By Larry Carley copyright

Driving safety has improved greatly over the decades thanks to numerous safety improvements in vehicles and better designed roads and traffic controls. Even so, more than 36,096 people died in auto accidents on U.S. roads in 2019 according to NHTSA data. In 2018, that figure was 36,835. The numbers are down a few thousand compared to previous years, but are still unacceptably high.

The fatality rate for 2019 was 1.13 deaths per 100 million vehicle miles traveled. The fatalities include vehicle occupants (driver and/or passengers), motorcyclists, and pedestrians and bicyclists hit by cars. The sad fact is almost all of these fatalities could have been avoided. "Driver Error" is the primary cause, often compounded by additional factors :

car crash Jeep flipped upside down

The most common causes of accidents include:

Drunk or Impaired Driving 36%

Speeding/Aggressive Driving 34%

Distracted Driving 18%

Bad weather 12%

Mechanical failures (brakes, tires, steering) 12%

Note: The percentages above add up to over 100% because some accidents involve more than one cause (such as speeding while drunk or impaired during bad weather)
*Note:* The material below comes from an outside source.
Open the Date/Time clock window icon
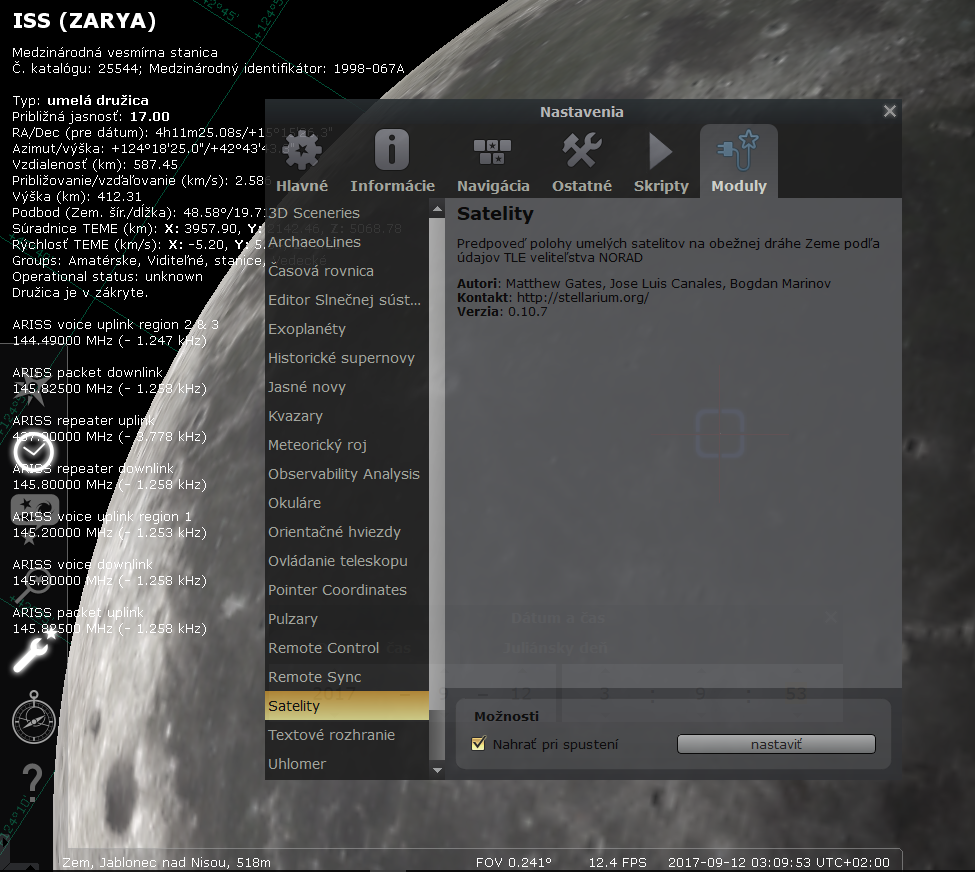975x872 pixels. coord(33,453)
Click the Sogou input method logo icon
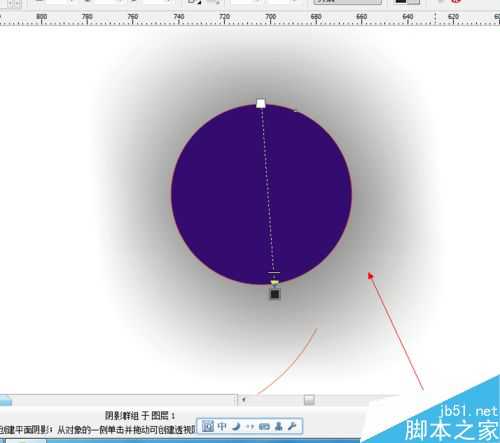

Engineers can make cars and roads safer, but as long as people are driving their own vehicles mistakes will be made and lives lost. Many of the newest Active Safety Systems and "Driver Assist" features such as Blind Spot Detection, Lane Departure Warning and Automatic Braking are intended to compensate or correct mistakes drivers often make. Fully autonomous vehicles that drive themselves with little or no human driver input are well along in their development and will become a reality within the next few years. The hope is that advanced self-driving cars will not make the same mistakes that humans do, and eliminate up to 90% or more of accidents and fatalities.

For more info on this subject, see Self-Driving Cars

Most Dangerous Countries to Drive

most dangerous countries to drive chart

The above chart compares the death rate per 100,000 population and other factors in the 10 most dangerous countries to drive a car. Several things are important to note about this chart. One is that the countries are ranked top to bottom with the highest death rate per 100,000 population. Keep in mind that countries like India and China have huge populations (around 1.5 billion! each) and many of these people do not own cars. The U.S., by comparison, has almost as many vehicles as people (330 million people and approximately 276 million vehicles). So if you look at relative population versus number of fatalities, India and China would be ranked at the top of this chart.

Another thig to note is the staggering death tolls in countries like India (299,091 fatalities per year) and China (256,180 fatalities per year!). The road carnage in these countries is a combination of unsafe roads, unsafe vehicles, inexperienced drivers, and extremely low usage rates of seat belts.

Seat belt usage in the United States is very high (as it is in most European countries). When you factor in the number of miles driven here versus the number of miles driven in other countries (which is not included in this chart), the U.S. actually has a much lower fatality rate in terms of miles driven. The fatality rate per million miles driven in the U.S. in 2019 was 1.13, and has been going down from 2017 to 2019. However, it increased slightly in 2020.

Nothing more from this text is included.